# Self-Organizing Map

Lastly, we want to grasp an overview over the distribution of the features selected in {numref}`sec:correlations` (population density, overall crime rate, number of burdens (environmental justice), unemployment rate, social benefits receiver rate, child poverty rate).
The best way for us to do so without losing too much information is to use a so called Self-Organizing Map (SOM). The SOM is depicted in {numref}`fig:codes`.


In [1]:
rm(list = ls(all.names = TRUE))
data(swiss)
library(kohonen)
library(RColorBrewer)
setwd("/Users/robert/Documents/Master Data Science/2. Semester/Data Visualization/PROJECT/VisuProj23")

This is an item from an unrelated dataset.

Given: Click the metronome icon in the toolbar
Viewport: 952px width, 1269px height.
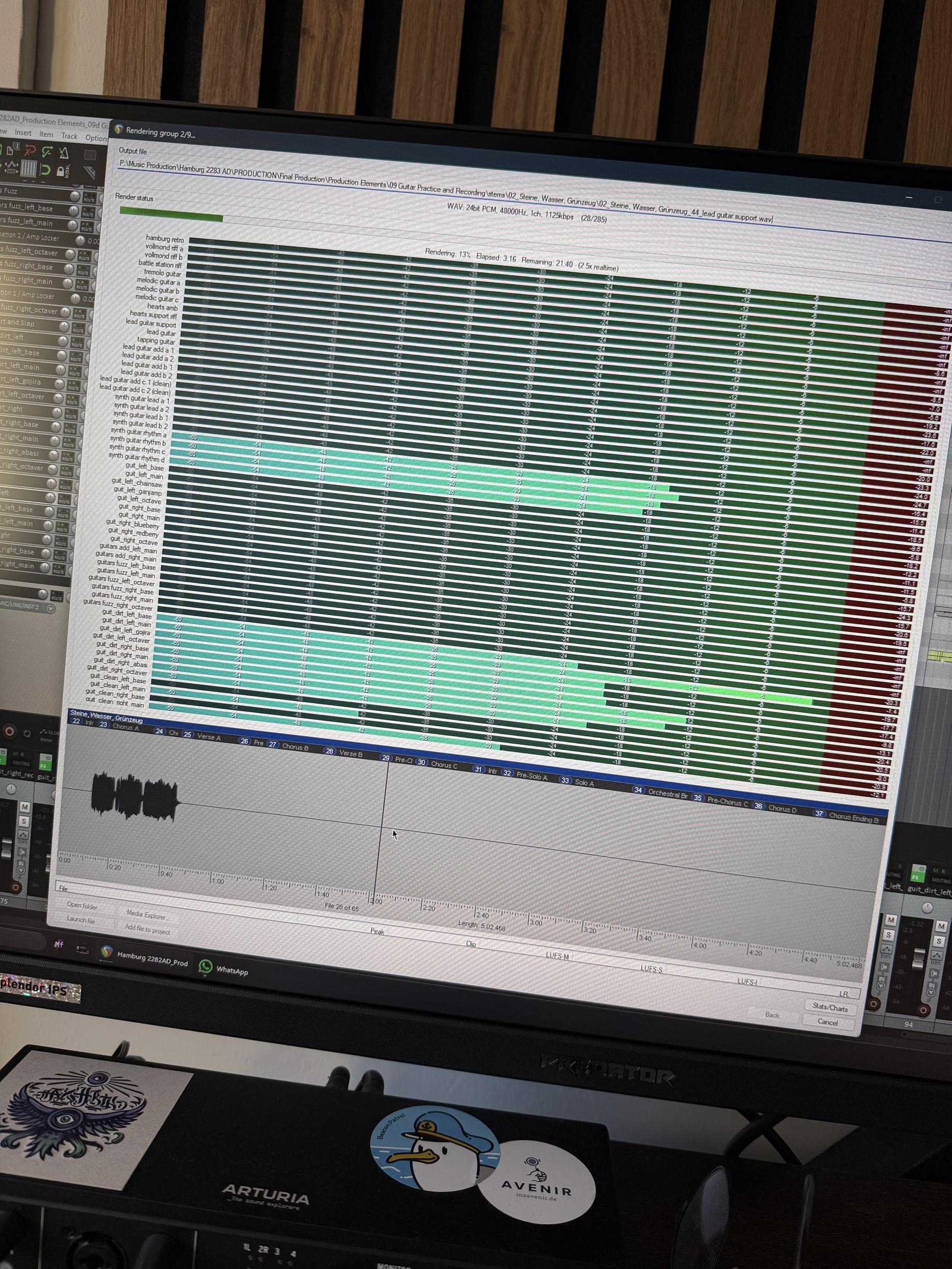Looking at the screenshot, I should pyautogui.click(x=64, y=153).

# Load the CSV file into a DataFrame
df <- read.csv("data/07_wichtigste_features_aus_04_bis_06.csv")
df$LOR_str <- sprintf("%08d", df$LOR_str)
df[273,3] = "Schloßstraße Stegl."
df[407,3] = "Schloßstraße Ch'burg"
row.names(df) <- df$PLR_NAME
df <- df[, -c(1:4)]

old <- cur <- Inf
dat <- scale(df)
## iterative improvement of SOM
for (i in 1:100){
  erg <- som(dat, grid=somgrid(15,10,"hexagonal"), rlen=1000)
  cur <- sum(erg$distances)
  if (cur<old){
    erg2 <- erg
    old <- cur
  }
}

som2pts <- function(x){
  stopifnot("kohonen" %in% class(x))
  x$grid$pts[x$unit.classif,]
}

som_out <- som2pts(erg2)

pal <- function(n) brewer.pal(n, "Set3")
par(lab.cex = 1)  # Adjust the legend font size
par(mfrow=c(1,1))
plot(erg2, shape="straight", palette.name=pal)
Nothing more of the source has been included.